Task statement
The expected result is a verbatim repetition of the lines from the start of the entries through the line containing "Viewport: 1024px width, 640px height.", with the pictures removed.

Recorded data
☆ ☆ ☆ ☆ ☆ ☆ ☆

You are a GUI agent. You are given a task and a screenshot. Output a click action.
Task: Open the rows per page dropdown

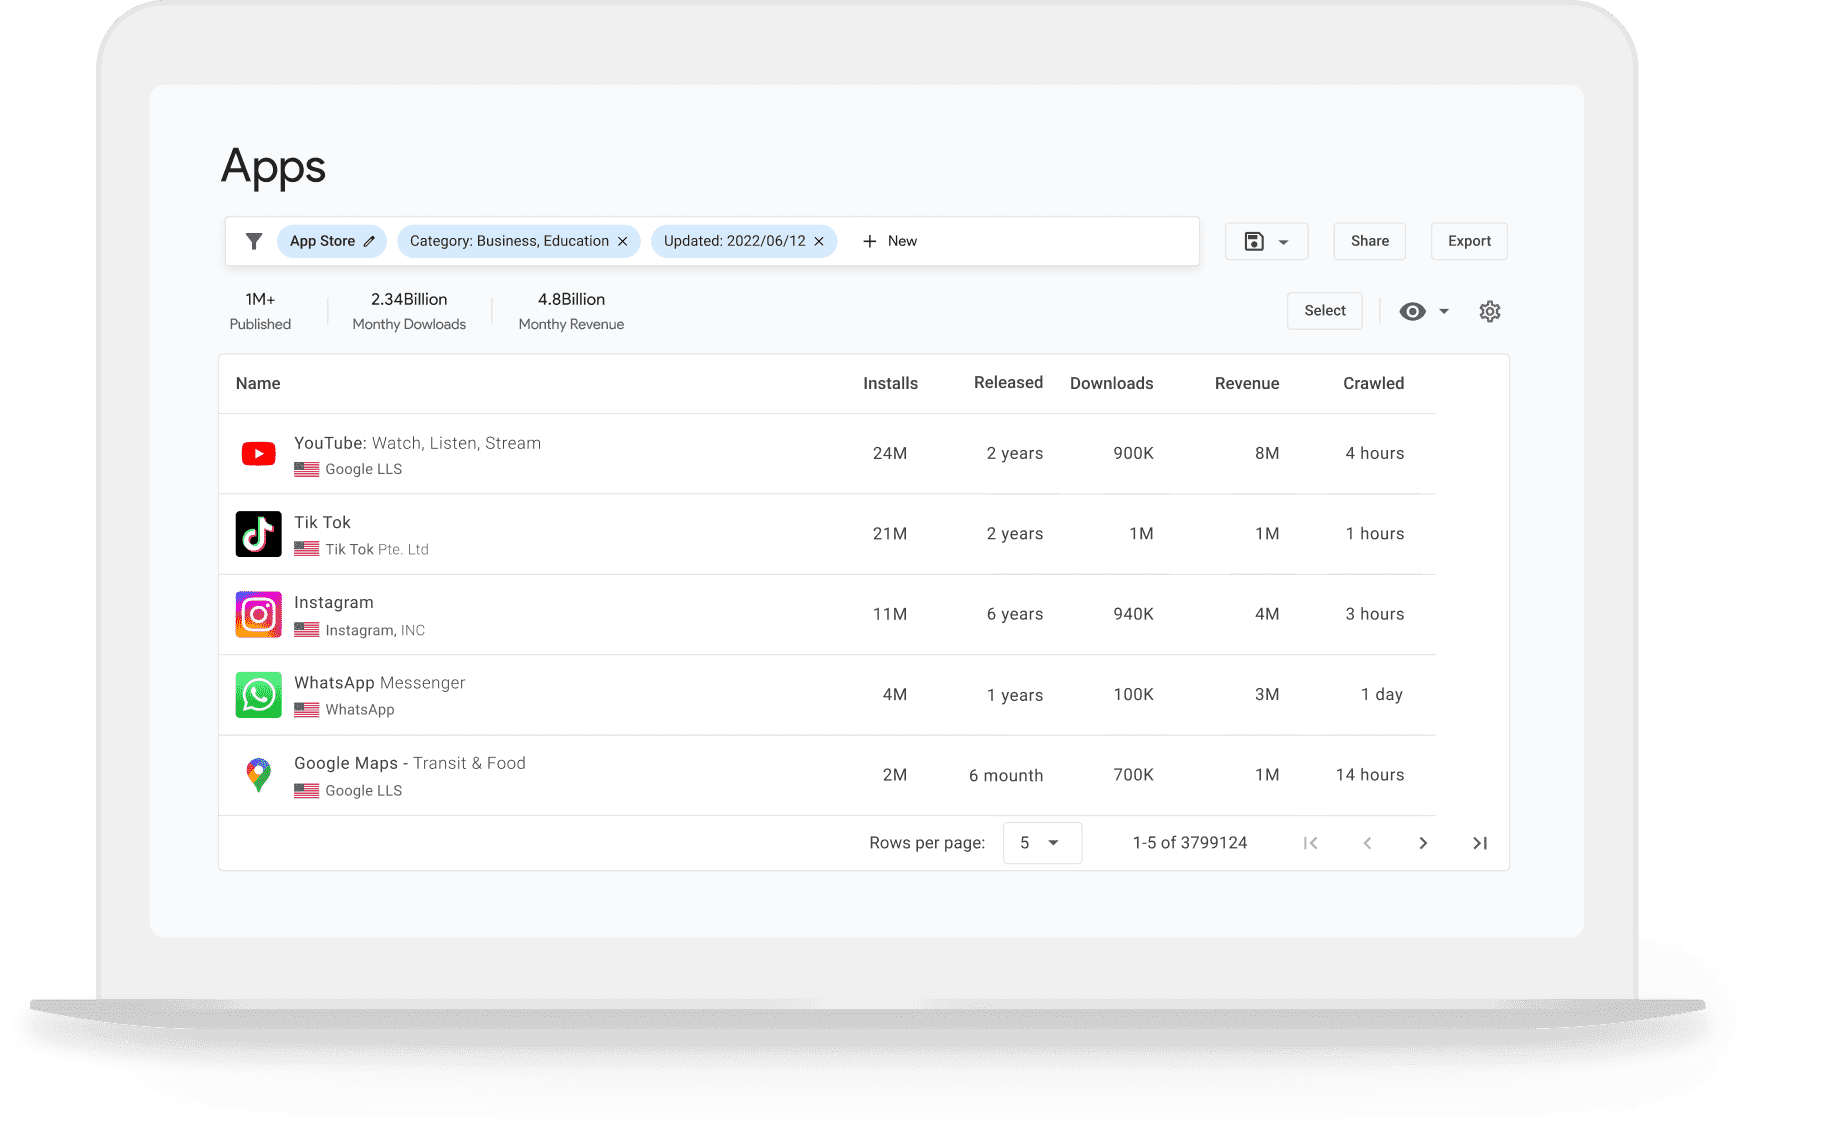[x=1041, y=843]
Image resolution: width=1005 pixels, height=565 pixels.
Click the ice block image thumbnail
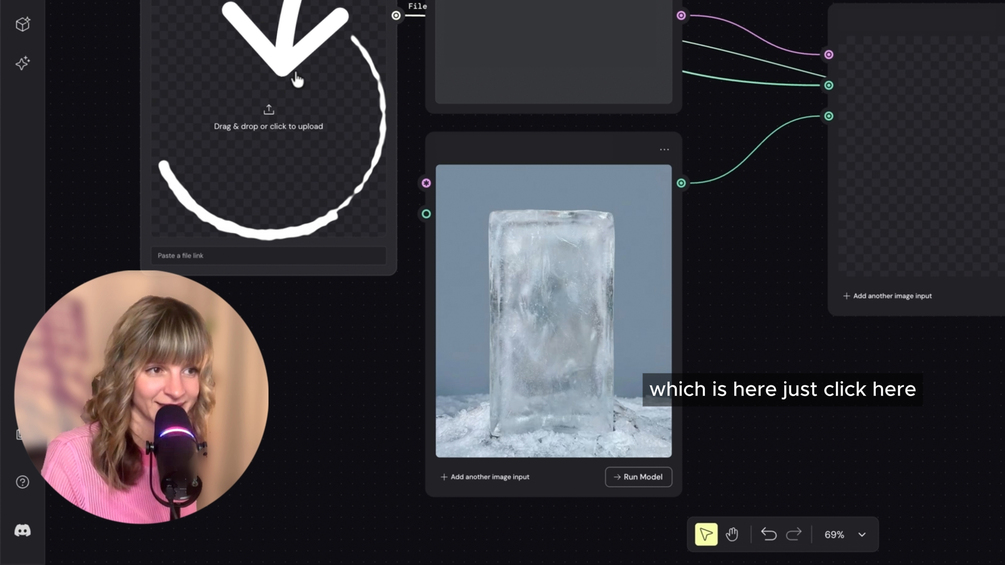(554, 311)
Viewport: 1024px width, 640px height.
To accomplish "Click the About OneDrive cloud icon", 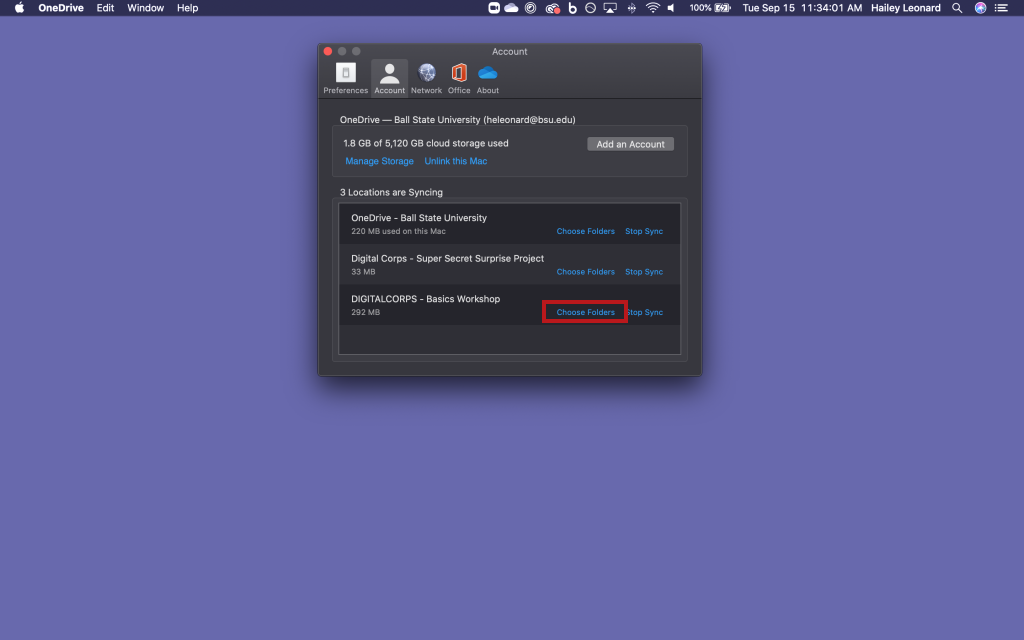I will (x=488, y=75).
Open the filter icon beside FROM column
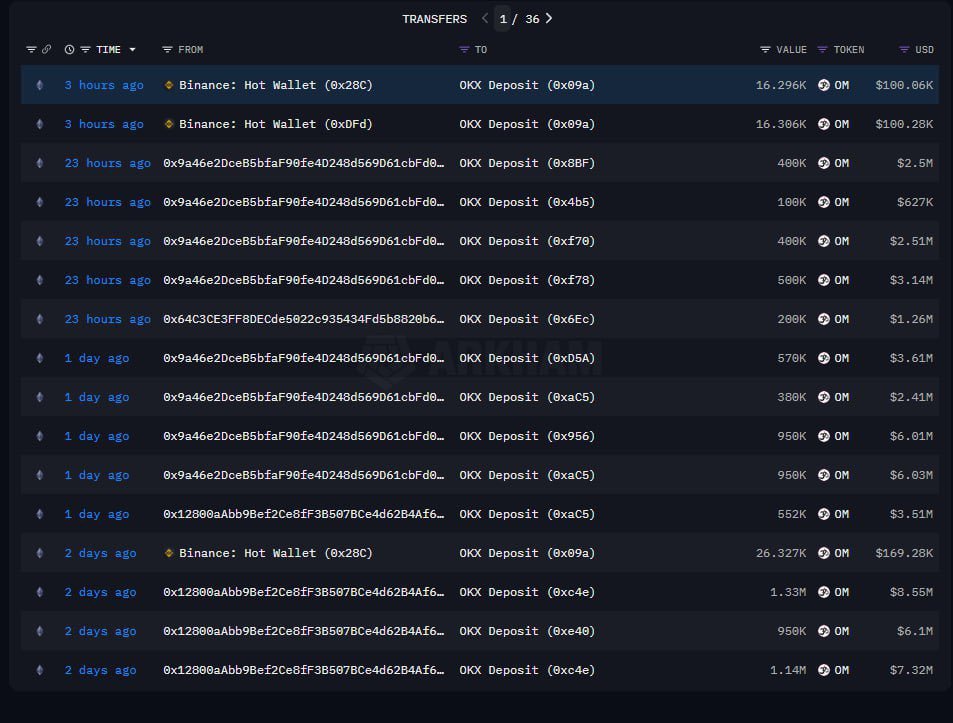The width and height of the screenshot is (953, 723). 167,49
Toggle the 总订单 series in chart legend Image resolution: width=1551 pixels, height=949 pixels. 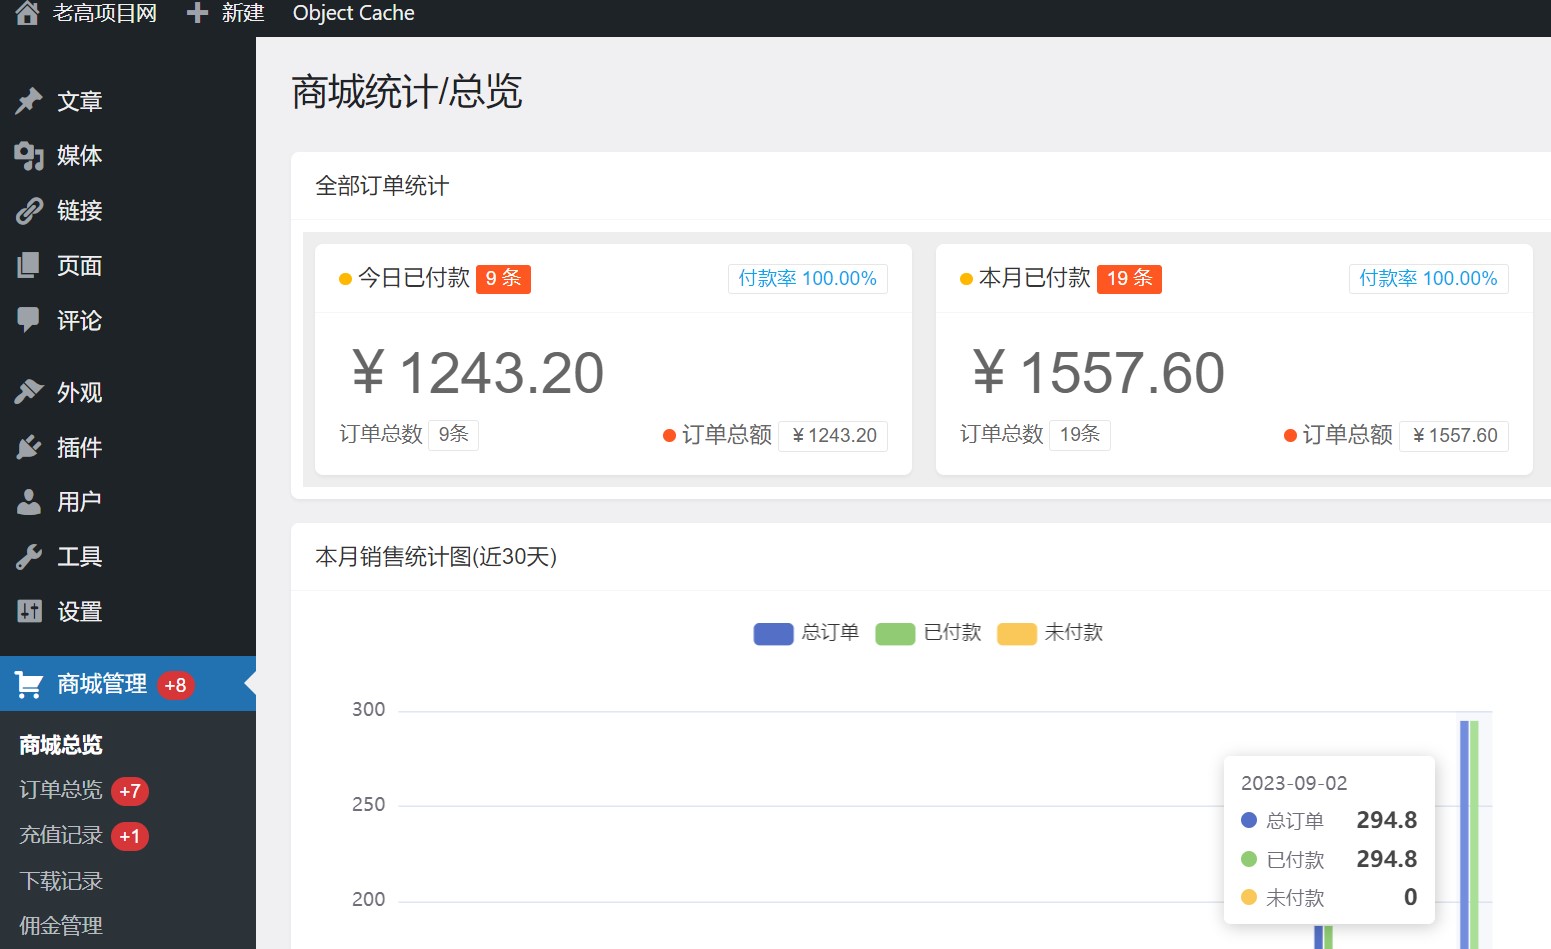point(806,633)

☆ ☆ ☆ ☆ ☆ ☆ ☆

Written response
You are a GUI agent. You are given a task and a screenshot. Output a click action.
Task: Open the rows per page dropdown

[x=1041, y=843]
Image resolution: width=1005 pixels, height=565 pixels.
Click the ice block image thumbnail
(554, 311)
Viewport: 1024px width, 640px height.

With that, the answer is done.